__WORK ITEM__
Repeat the lines from the one containing "You are a GUI" through the end of the listing exactly, both ends included. Do not carry over any pictures.

__DATA FOR THIS TASK__
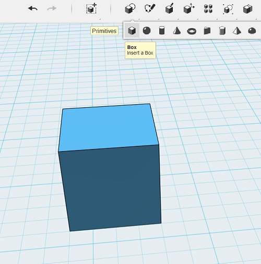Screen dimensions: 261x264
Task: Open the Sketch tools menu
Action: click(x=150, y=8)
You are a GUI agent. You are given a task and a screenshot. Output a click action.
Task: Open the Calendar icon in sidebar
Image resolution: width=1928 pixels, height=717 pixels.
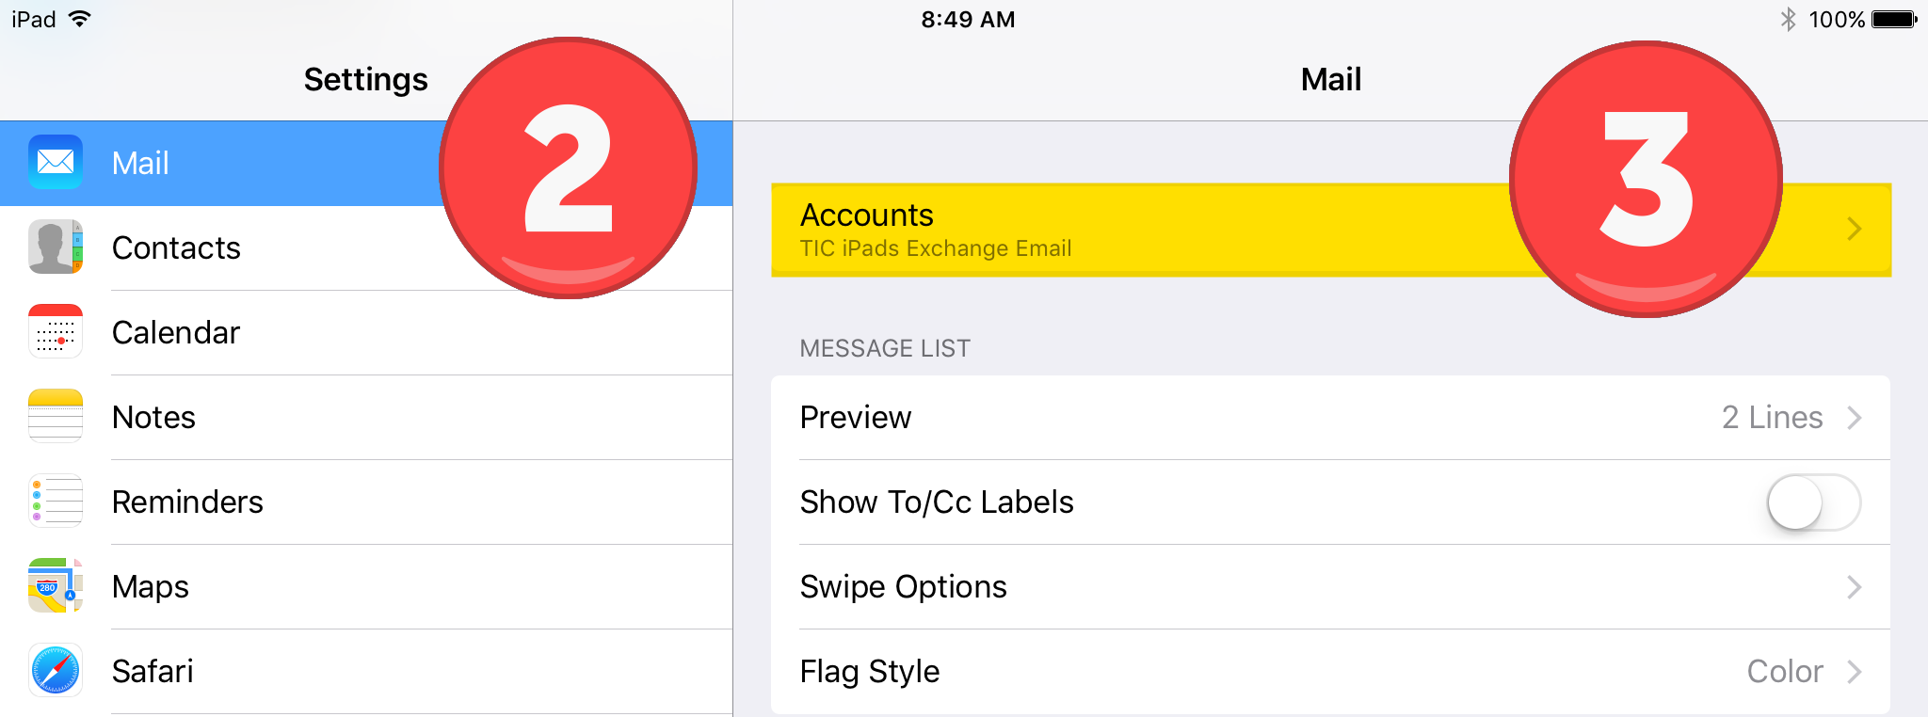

__RESULT__
You are a GUI agent. You are given a task and a screenshot. Output a click action.
Task: Open the Calendar icon in sidebar
Image resolution: width=1928 pixels, height=717 pixels.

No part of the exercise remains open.